- **WHAT YOU WILL DO**: In the records below, tally the lines that contain the word "Amount" and give only that number.

Saved entries:
[Start of section]
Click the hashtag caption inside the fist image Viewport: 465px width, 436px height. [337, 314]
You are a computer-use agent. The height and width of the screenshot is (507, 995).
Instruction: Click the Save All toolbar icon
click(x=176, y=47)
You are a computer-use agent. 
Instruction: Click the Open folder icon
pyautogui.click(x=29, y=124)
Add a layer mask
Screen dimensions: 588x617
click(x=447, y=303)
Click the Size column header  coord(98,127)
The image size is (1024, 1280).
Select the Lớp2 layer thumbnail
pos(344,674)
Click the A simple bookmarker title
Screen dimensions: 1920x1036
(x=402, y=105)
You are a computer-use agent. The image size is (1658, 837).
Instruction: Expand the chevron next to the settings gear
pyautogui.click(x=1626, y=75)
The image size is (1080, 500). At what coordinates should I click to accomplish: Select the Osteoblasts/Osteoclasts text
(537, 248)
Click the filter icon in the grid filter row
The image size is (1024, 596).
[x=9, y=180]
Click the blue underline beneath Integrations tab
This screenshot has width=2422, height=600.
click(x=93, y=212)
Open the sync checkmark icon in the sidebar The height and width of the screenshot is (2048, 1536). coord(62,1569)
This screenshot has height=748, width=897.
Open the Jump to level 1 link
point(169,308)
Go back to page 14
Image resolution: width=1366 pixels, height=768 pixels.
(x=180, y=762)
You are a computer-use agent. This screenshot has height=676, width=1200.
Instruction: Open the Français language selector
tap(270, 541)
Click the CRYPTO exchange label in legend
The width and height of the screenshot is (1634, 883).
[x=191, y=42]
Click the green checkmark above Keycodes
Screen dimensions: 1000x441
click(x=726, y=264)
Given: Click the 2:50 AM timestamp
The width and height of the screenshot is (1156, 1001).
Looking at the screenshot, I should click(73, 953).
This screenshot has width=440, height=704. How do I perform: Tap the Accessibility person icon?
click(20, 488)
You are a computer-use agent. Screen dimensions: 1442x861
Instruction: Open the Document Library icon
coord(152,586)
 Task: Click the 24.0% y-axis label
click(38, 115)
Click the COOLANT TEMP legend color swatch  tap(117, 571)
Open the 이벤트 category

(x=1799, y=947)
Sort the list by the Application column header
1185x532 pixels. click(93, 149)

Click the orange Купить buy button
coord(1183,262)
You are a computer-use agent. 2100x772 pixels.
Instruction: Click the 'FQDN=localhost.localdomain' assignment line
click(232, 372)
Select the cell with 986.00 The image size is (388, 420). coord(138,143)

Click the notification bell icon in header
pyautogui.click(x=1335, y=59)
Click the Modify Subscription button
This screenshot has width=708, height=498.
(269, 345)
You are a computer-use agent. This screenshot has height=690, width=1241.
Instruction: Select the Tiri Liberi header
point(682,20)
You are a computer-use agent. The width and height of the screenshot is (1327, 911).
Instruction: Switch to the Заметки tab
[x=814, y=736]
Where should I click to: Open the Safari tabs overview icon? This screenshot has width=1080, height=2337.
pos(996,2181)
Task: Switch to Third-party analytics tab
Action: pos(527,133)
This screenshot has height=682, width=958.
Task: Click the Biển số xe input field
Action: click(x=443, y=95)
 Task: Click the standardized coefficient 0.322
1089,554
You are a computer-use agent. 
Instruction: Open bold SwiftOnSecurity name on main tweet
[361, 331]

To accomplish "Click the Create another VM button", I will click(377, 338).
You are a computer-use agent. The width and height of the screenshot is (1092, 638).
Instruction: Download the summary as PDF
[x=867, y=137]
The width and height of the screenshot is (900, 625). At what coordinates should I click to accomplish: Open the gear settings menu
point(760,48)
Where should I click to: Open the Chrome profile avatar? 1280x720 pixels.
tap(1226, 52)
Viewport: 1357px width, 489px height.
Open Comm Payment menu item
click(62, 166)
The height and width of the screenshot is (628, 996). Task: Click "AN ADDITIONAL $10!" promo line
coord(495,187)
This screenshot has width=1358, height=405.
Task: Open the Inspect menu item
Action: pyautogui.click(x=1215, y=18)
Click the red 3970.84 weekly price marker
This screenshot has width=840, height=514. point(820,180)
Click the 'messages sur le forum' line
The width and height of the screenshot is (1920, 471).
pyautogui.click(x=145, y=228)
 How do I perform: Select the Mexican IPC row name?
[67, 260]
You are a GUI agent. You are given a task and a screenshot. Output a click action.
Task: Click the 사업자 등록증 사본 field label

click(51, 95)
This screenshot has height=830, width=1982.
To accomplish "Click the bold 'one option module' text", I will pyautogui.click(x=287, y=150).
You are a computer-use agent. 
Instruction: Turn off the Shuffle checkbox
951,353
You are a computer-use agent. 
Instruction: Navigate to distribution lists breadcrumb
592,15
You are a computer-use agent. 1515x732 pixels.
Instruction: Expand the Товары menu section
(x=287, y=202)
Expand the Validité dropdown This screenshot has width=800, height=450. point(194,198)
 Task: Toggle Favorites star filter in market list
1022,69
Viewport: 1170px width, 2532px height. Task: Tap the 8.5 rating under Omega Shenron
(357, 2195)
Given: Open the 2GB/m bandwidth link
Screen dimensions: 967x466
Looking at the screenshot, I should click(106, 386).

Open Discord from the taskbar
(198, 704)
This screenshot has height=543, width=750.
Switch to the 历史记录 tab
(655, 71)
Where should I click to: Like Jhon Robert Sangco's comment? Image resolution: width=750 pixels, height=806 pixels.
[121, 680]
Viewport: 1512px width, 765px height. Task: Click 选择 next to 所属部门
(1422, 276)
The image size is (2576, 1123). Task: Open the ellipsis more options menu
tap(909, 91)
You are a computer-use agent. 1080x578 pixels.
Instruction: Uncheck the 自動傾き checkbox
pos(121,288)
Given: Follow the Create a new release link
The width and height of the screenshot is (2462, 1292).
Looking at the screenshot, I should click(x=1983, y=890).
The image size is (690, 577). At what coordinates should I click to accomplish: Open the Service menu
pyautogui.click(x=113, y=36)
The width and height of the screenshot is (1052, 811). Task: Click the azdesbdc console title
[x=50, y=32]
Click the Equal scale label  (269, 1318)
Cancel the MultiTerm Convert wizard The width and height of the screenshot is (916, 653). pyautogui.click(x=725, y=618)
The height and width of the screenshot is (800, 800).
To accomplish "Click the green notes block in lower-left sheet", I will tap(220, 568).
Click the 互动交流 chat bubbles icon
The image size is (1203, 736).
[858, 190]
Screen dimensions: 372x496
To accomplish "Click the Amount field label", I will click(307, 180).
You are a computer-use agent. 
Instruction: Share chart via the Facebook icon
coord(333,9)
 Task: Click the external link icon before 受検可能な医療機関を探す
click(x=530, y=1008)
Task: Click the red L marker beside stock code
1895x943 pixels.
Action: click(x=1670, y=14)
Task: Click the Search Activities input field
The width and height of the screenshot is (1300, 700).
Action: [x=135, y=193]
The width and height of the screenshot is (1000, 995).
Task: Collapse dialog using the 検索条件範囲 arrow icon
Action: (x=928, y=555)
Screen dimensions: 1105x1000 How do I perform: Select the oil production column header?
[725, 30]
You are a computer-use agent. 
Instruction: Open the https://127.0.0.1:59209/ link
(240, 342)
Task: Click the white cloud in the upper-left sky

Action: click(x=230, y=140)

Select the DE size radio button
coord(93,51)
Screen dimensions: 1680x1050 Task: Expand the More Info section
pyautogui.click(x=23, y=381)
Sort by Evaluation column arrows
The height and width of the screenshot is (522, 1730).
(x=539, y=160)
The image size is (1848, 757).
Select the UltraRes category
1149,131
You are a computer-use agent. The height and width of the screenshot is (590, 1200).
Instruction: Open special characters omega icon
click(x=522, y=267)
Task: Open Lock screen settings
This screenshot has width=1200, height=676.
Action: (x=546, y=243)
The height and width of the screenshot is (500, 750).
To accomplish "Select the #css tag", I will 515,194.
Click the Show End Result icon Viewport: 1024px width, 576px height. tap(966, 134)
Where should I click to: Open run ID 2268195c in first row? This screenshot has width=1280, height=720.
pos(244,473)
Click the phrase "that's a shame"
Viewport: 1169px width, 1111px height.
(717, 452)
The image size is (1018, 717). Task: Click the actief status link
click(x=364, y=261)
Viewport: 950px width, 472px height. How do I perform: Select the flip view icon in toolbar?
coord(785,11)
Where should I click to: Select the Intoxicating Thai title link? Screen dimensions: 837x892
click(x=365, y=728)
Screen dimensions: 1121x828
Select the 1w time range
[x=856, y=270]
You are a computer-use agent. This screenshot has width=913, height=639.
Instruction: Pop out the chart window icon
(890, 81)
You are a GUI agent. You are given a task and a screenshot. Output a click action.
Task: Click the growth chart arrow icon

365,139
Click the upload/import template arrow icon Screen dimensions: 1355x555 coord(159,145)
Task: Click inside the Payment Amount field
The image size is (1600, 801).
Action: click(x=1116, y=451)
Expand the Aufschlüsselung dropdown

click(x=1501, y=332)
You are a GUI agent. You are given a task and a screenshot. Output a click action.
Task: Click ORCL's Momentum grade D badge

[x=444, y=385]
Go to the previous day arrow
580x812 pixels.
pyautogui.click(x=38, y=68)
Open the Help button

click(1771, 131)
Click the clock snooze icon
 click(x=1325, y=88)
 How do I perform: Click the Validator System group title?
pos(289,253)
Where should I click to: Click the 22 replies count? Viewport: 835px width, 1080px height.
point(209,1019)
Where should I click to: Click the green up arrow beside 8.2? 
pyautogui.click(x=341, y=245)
[End of section]
- **TASK RESPONSE**: 2